17. The HMD device as claimed in claim 11, wherein to generate the frontal facial image of the subject using the AI/ML based expression transfer model, the processor is configured to:

generate a first frontal facial image of the subject based on a correlation of first perspective embedding vectors from the perspective embedding vectors with the neutral embedding vectors, wherein a resolution of the generated first frontal facial image is a first resolution resulting in a first total loss higher than a predefined threshold loss;

generate a second frontal facial image of the subject using at least a part of the generated first frontal facial image, and correlation of second perspective embedding vectors from the perspective embedding vectors with the neutral embedding vectors, wherein a resolution of the generated second frontal facial image is a second resolution higher than the first resolution, resulting in a second total loss higher than the predefined threshold loss and lower than the first total loss;

generate one or more subsequent frontal facial images of the subject using at least a part of the first frontal facial image or the second frontal facial image until a final total loss is lower than the predefined threshold loss, wherein each of the one or more subsequent frontal facial images is successively higher in resolution than a corresponding preceding frontal facial image; and

determining a final frontal facial image resulting in the final total loss lower than the predefined threshold loss as the frontal facial image of the subject.

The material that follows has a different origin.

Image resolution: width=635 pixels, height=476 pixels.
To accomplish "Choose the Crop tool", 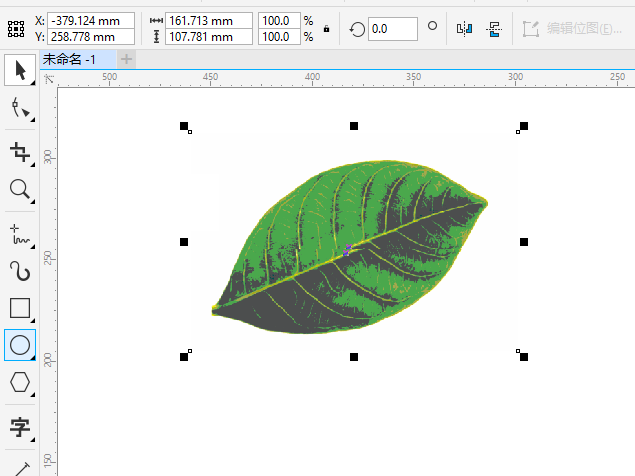I will [x=20, y=151].
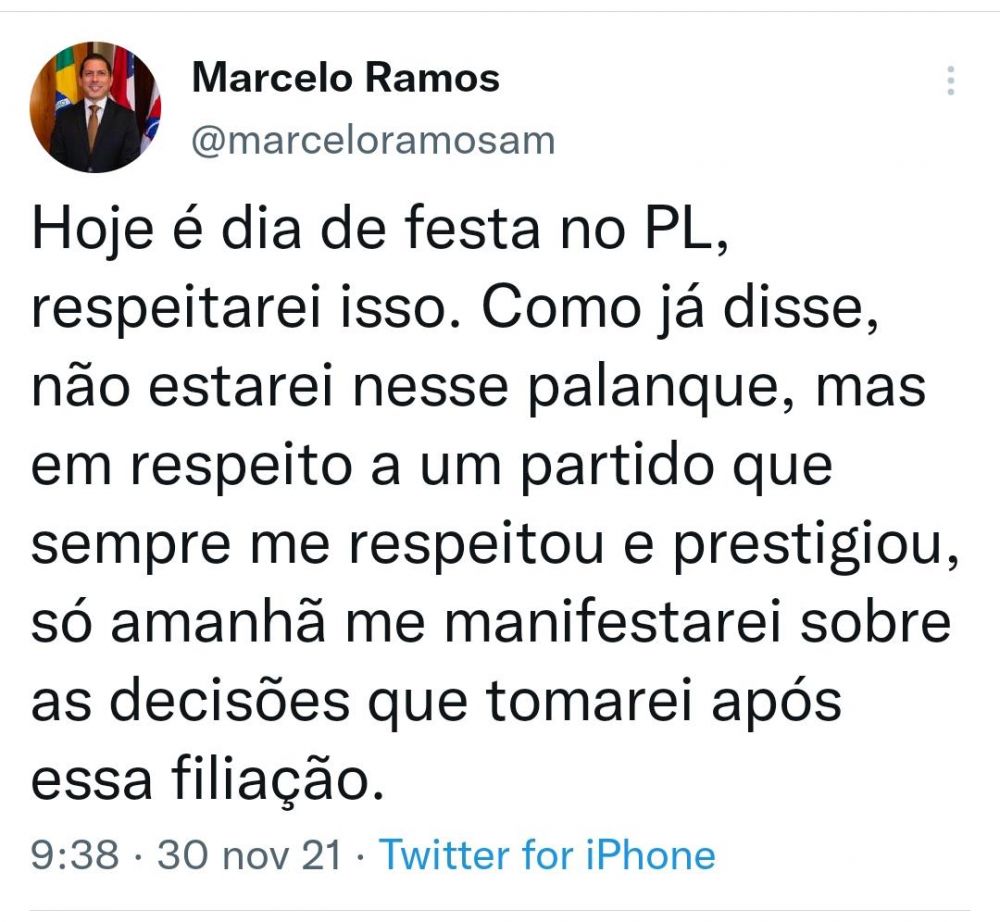Click the word 'palanque' in the tweet

652,390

18. A Head Mounting Display (HMD) device for generating an animated facial avatar of a subject, the HMD device comprising:

at least one processor;

memory, communicatively coupled to the at least one processor, wherein the memory stores one or more instructions,

wherein the one or more instructions, when executed by the at least one processor individually or collectively, cause the electronic device to:

capture, through one or more image capturing devices associated with the HMD device, a plurality of facial images of a subject wearing the HMD device in a plurality of predefined perspectives;

generate, based on the perspective embedding vectors and an animated avatar selected by the subject, one or more Action Unit (AU) values and uncertainty values associated with each of the one or more AU values;

predict, using an AU prediction model, AU regressed data based on the plurality of facial images of the subject captured in a plurality of predefined perspectives;

determine, based on the predicted AU regressed data and the uncertainty values corresponding to each of the one or more AU values, expression coefficients indicating an expression to be applied on the animated avatar selected by the subject; and

generate the animated facial avatar comprising one or more expressions by applying the expression corresponding to the expression coefficients on the animated avatar selected by the subject.

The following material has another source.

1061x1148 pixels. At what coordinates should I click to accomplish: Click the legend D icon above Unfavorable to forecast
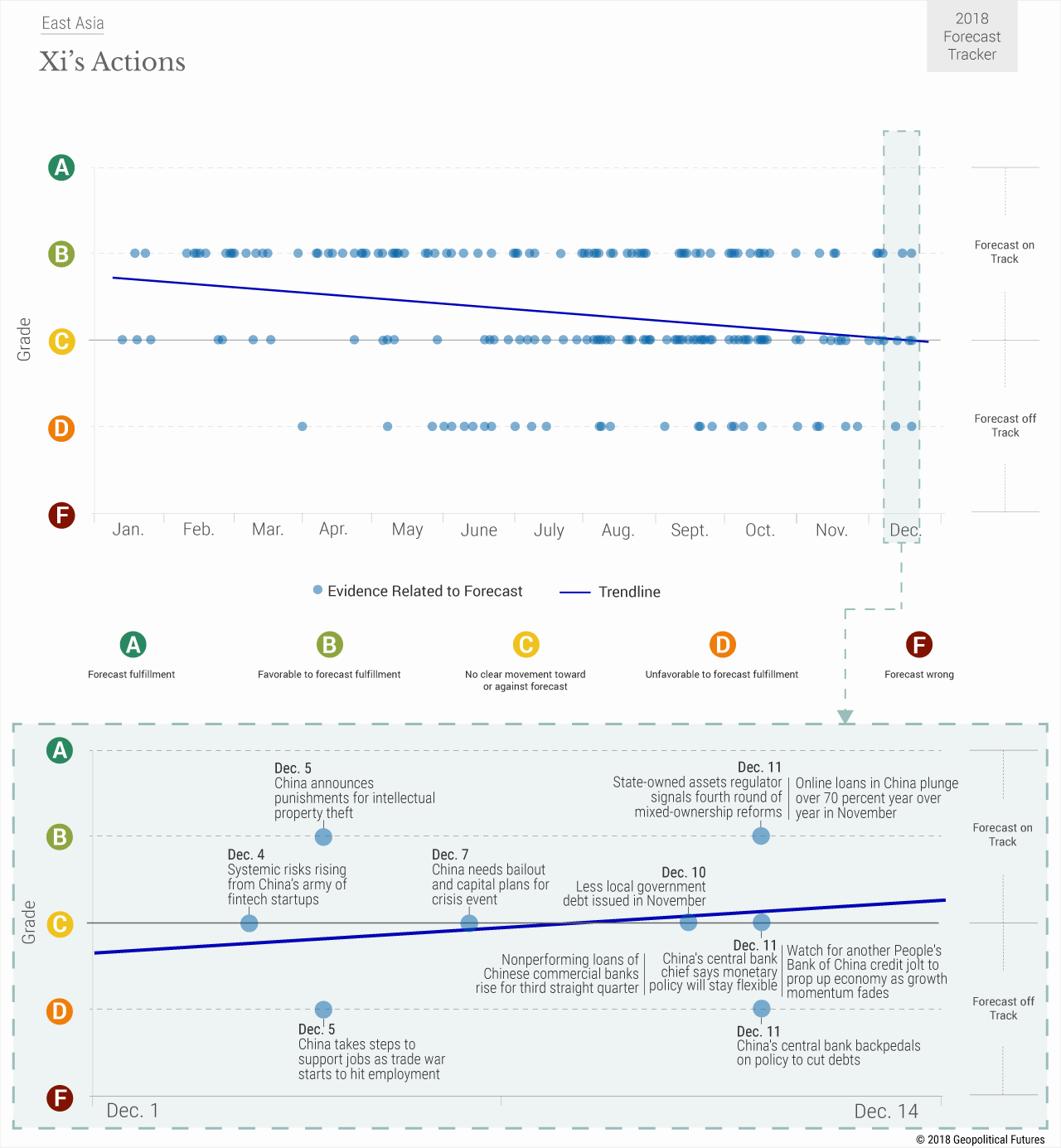click(x=723, y=644)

19. The HMD device as claimed in claim 18, wherein to determine the expression coefficients, the processor is configured to:

predict one or more new AU values by fusing the AU regressed data with the uncertainty values, wherein the one or more new AU values have an accuracy higher than an accuracy of the one or more AU values; and

determine, based on the one or more new AU values, using a blendshape co-efficient conversion model, the expression coefficients indicating expressions to be applied on the animated avatar selected by the subject.

20. The HMD device as claimed in claim 18, wherein the processor is further configured to switch, based on a user input, between a first mode and a second mode of generating avatars based on a user input, wherein the first mode corresponds to generating a non-animated facial avatar of the subject, and the second mode corresponds to generating the animated facial avatar.